7. Il ressort des pièces du dossier, et il n’est pas contesté, que M. A s’est vu notifier l’arrêté du 12 décembre 2024 par lequel le préfet de la Seine-Saint-Denis a refusé de lui délivrer un titre de séjour, lui a fait obligation de quitter le territoire français dans un délai trente jour et a fixé le pays de destination de cette mesure d’éloignement, le lendemain, soit le 13 décembre 2025. Il est également constant que cet arrêté comportait l’indication des voies et délais de recours requis par les dispositions précitées de l’article R. 421-5 du code de justice administrative. Cette notification régulière a fait courir le délai de recours contentieux de trente jours à l’égard des décisions contenues dans l’arrêté attaqué à compter du 13 décembre 2025. Or, la demande de première instance de M. A, dirigée contre cet arrêté, n’a été enregistrée que le 23 janvier 2025 au greffe du tribunal administratif de Montreuil soit après l’expiration du délai d’un mois prévue par l’article L. 911-1 du code de l’entrée et du séjour des étrangers et du droit d’asile.
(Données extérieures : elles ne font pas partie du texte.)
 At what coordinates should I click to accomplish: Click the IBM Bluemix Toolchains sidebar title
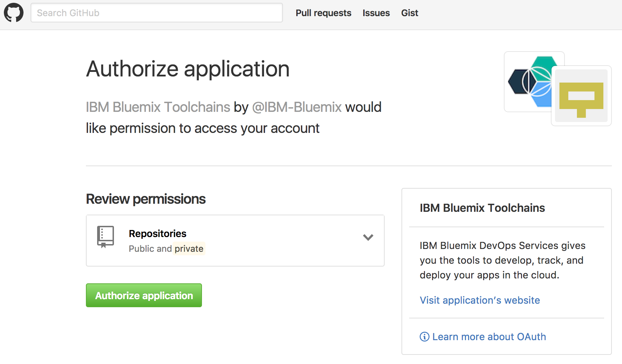482,208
Par suite, la demande de première instance de M. A était tardive.
8. Il résulte de ce qui précède que M. A n’est pas fondé à se plaindre que par l’ordonnance attaquée, le vice-président du tribunal administratif de Montreuil a rejeté sa demande. Par voie de conséquence, il y a lieu de rejeter la requête de M. A en toutes ses conclusions, y compris celles fondées sur l’article L. 761-1 du code de justice administrative.
O R D O N N E :
Article 1er : La requête de M. A est rejetée.
Article 2 : La présente ordonnance sera notifiée à M. B A.
Copie en sera adressée au préfet de la Seine-Saint-Denis.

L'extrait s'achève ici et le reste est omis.